Döviz bazlı yüksek oyuncu ücret ve maaş giderlerini karşılamakta zorlanan kulüpler, mevcut kadrolarını küçültmek durumunda kalacaklardır. Bu ise, kulüplerin sportif rekabet yeteneklerini geriletecektir. Düşen sportif performans, kulüp gelirlerinde de düşüşe neden olacak ve Türk futbolu düşük gelir ve yetersiz gelir sarmalına girecektir. Bu olumsuzlukların etkisiyle kulüpler finansal yükümlülüklerini yerine getiremeyecekleri için, devletten kendilerine fon aktarımı yapılmasını bekler duruma geleceklerdir. Bir süre sonra finansal yükümlülüklerini yerine getiremeyen kulüplere, siyasetin yönlendirmesiyle kamu bankaları ve/veya özel bankalar aracılığıyla fon aktarımı söz konusu olabilecektir. Vadesi gelecek kredilerin vadelerinin ötelenmesi ya da yeniden kredilerin yapılandırılması gibi kamusal finansman kolaylıkları sağlanma yoluna gidilebilecektir. Bu ise, futbolumuz üzerindeki siyasi vesayetin daha da artması anlamına gelecektir. Tüm bu olumsuzluklar sonrası, Türkiye hem UEFA, hem de FIFA sıralamasında gerileyecek ve izlenilirliği yurt içinde de düşecek; futbolumuz izleyicisine keyif yerine, keder verecektir.
Hep vurguladığımız gibi, genel ekonomik konjonktürdeki olumsuzluklar, kulüplerin zayıf mali yapılarındaki yetersizlikleri artırıcı bir etkiye sahiptir. Ülke ekonomisi ve genel küresel konjonktürdeki ekonomik, finansal olumsuzluklar finansal dengesini yitirmiş kulüplerin mali yapılarını daha da kırılganlaştırmakta, içinde bulundukları finansal krizi derinleştirmektedir.

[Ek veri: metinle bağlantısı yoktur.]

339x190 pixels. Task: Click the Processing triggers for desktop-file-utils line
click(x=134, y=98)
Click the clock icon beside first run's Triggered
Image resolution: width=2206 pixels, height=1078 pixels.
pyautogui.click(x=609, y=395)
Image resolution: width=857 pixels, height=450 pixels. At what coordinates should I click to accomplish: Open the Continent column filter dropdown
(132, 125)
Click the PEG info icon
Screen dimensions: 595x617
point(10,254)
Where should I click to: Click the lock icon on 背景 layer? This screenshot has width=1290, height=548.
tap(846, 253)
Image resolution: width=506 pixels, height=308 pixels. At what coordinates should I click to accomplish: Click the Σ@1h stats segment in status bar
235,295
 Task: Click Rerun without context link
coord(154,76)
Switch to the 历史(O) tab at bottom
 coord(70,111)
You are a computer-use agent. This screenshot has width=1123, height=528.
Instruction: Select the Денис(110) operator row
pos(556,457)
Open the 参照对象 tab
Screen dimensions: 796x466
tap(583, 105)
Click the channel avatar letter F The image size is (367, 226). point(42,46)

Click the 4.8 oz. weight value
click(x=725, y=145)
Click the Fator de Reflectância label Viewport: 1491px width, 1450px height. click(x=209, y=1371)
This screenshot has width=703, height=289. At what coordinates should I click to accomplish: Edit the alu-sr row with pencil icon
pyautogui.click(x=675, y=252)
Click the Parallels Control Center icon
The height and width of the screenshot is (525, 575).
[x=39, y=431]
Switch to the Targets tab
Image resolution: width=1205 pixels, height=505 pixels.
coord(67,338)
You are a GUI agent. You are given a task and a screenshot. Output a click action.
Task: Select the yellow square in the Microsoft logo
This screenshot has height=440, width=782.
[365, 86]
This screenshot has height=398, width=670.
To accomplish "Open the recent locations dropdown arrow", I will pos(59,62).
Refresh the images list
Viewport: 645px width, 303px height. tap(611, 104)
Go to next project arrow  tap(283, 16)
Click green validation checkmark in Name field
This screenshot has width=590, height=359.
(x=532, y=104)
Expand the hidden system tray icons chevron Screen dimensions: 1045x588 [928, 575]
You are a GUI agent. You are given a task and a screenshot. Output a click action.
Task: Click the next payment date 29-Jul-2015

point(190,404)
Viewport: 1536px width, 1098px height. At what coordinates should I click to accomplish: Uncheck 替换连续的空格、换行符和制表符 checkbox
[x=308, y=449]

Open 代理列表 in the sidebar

Kulüplerin mali ve ekonomik yetersizlikleri, sportif başarısızlıklarının da temel nedeni olacaktır. Tüm bu olumsuzluklardan kurtulabilmenin yolu ise, Türk futbolunun mali, ekonomik, yönetsel ve örgütsel olarak yeniden yapılanmasından ve kapsayıcı kurumların inşasından geçiyor. Mevcut yönetsel yapı içinde Türk futbolunun rekabetini artırma olanağı olmadığını gözlemledik. Zaten UEFA aracılığıyla merkez futbol ülkeleri ile çevre ligler arasında haksız rekabet kalıcılaştırılıp kurumsallaştırılmıştı. Buna bir de Türk futbolunun kendi sorunları eklenince, sorunlar yumağı daha da artacak ve futbolda her yönüyle bir gerilemeye gitmiş olacağız. Bugünkü mevcut futbol yapılanmamızın Türk futbolunu Avrupa ve Dünya’da ekonomik, mali ve sportif olarak daha yukarılara taşıma yeteneği bulunmuyor. Bugünkü düşük yoğunluklu rekabeti bile devam ettiremeyen futbol yapılanması yerine; sportif performansı artırıcı, ekonomik, finansal ve yönetsel sorunları azaltıcı, daha kapsayıcı bir futbol yapılanmasına yönelinmelidir. Türk futbolunda temel ve radikal bir değişim ve dönüşüme gidilmeden palyatif çözümlerle bir yere gelemeyeceğimizi artık iyice anlamış bulunuyoruz.